## BRIEF
Locate every line in the records below that holds the word "named" and return each one.

Collected data entries
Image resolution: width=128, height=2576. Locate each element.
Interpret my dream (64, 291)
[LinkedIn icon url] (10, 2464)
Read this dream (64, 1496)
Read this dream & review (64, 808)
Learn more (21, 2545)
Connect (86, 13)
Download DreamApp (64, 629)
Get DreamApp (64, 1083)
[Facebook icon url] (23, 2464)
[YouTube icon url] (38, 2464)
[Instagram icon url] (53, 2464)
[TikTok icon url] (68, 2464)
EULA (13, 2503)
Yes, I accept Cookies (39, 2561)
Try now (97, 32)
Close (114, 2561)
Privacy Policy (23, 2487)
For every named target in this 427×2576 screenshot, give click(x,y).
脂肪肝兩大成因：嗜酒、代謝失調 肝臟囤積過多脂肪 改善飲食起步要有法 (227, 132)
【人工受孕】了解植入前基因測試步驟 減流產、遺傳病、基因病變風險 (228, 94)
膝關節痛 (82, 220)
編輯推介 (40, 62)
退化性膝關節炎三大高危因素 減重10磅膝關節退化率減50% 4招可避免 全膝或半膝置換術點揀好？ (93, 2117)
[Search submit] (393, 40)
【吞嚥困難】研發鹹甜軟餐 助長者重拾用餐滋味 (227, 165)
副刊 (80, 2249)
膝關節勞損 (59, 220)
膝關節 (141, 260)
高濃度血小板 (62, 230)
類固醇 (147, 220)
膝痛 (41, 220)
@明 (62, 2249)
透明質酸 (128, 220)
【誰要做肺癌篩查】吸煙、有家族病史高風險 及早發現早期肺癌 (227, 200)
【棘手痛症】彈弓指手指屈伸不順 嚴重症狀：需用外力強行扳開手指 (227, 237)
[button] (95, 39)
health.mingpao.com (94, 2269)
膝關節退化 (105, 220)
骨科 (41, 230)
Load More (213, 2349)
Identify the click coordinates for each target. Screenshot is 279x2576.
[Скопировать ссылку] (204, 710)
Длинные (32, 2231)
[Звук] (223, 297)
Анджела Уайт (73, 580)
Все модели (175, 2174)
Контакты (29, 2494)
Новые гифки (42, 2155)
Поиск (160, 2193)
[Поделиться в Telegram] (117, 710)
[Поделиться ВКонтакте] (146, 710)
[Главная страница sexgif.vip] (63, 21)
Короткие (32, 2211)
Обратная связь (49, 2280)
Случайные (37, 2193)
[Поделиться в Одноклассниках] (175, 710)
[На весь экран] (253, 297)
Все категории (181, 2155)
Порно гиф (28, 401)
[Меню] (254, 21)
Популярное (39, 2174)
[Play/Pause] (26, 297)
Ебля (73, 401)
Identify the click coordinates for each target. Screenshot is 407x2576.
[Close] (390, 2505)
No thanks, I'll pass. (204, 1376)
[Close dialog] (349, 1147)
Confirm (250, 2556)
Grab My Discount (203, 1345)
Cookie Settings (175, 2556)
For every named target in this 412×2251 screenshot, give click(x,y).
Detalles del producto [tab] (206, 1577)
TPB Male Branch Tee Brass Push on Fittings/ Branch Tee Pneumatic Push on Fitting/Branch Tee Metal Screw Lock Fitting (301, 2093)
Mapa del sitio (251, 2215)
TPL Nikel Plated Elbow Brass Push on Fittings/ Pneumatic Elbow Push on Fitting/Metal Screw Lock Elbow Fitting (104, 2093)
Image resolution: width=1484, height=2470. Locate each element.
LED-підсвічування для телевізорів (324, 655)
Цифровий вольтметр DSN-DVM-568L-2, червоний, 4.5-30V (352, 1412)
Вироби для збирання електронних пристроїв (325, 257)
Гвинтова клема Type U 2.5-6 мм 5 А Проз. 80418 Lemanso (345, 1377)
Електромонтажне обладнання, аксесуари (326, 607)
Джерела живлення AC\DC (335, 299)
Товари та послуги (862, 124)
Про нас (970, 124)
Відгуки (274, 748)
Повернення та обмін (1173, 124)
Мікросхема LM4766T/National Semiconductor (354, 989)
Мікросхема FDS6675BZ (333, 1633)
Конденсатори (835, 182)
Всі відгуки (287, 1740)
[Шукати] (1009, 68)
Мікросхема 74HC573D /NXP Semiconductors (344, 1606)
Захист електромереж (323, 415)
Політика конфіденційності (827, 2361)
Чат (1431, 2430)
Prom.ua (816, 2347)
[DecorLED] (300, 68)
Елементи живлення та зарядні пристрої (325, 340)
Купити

## ANSWER TO THE EXERCISE
For every named target in this 427×2576 screenshot, give click(x,y).
For every named target in this 412×2251 screenshot, give click(x,y).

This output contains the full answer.